The second phase expanded to the use of a CCD for microscopic applications. In this experiment, the morphological structure of Spirulina cells was viewed through the interference pattern, and the result was further processed using image-processing methods. The reconstructed image was then compared to a reference image viewed through a conventional microscope. This setup demonstrated the potential of optical sensors compared to conventional microscopy. After returning from Japan, he was appointed as a postdoctoral fellow in the same department where he earned his Ph.D., continuing his research activities and supervising graduate students.

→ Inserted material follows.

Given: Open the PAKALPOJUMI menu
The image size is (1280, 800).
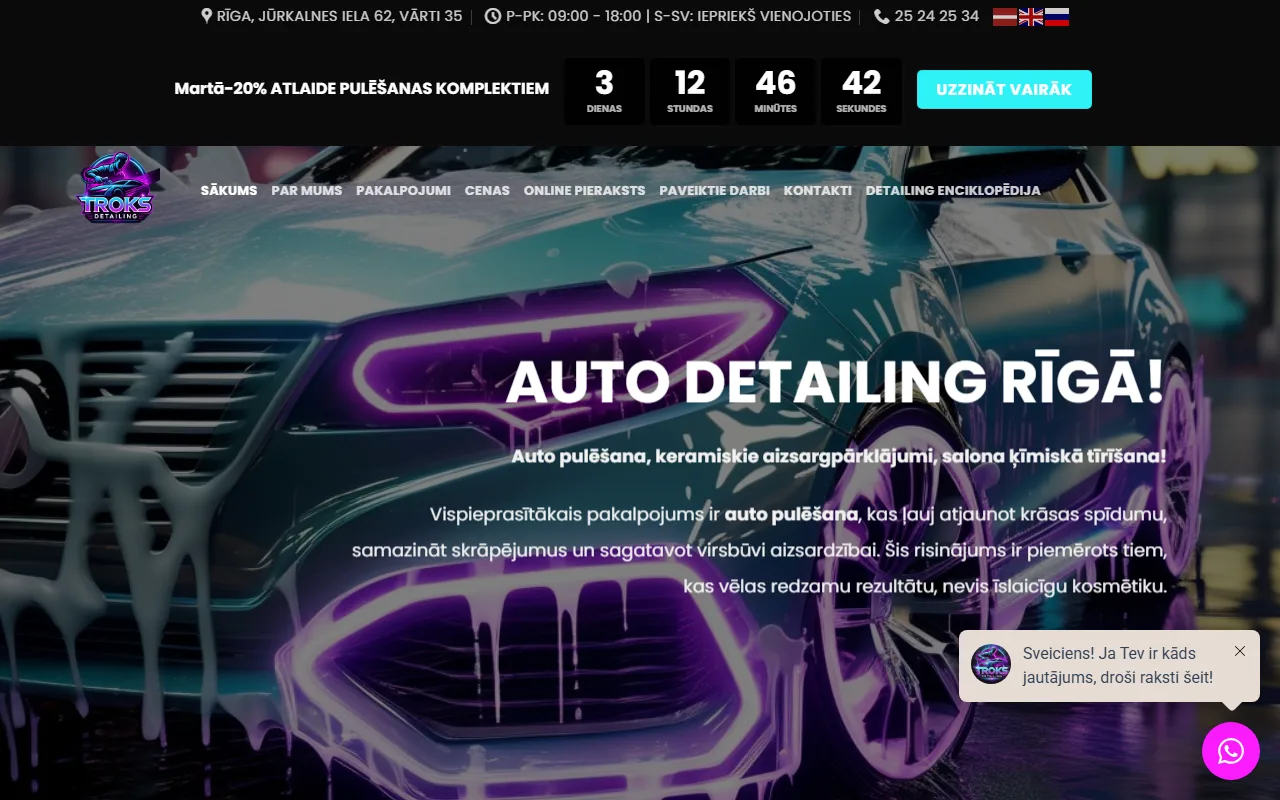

As part of his postdoctoral work, he studied fingerprint pattern detection using digital holography with a Mach-Zehnder interferometer. Fingerprints serve as an excellent means of individual identification. This study employed transmission-mode image detection using a Mach-Zehnder interferometer to produce two-dimensional fingerprint images. The research aimed to develop a fingerprint pattern recognition system by integrating novel algorithms for ridge orientation analysis. The fingerprint patterns considered in this study included loops, arches, and whorls. The objective was to achieve high-resolution fingerprint patterns to analyze fingerprint variability, distinguish foreground from background regions, and trace ridge line orientations. The recognition algorithm was implemented using image-processing techniques, with a preprocessing workflow that included binarization, resizing, and histogram equalization for image enhancement. After preprocessing, the image underwent ridge orientation analysis using the gradient method, and both similarity scores and pattern categorization were successfully achieved. The algorithm’s performance was evaluated through MATLAB simulations, with results demonstrating the proposed system’s accuracy and reliability across various fingerprint samples. The interferometric setup was also adapted to recognize microorganisms within a microfluidic channel, highlighting its potential applications in biometrics, forensics, and medical diagnostics. In addition, the use of the Mach-Zehnder interferometer on fingerprints was further investigated to predict the probability of human skin diseases and compared with the conventional use of Optical Coherence Tomography (OCT).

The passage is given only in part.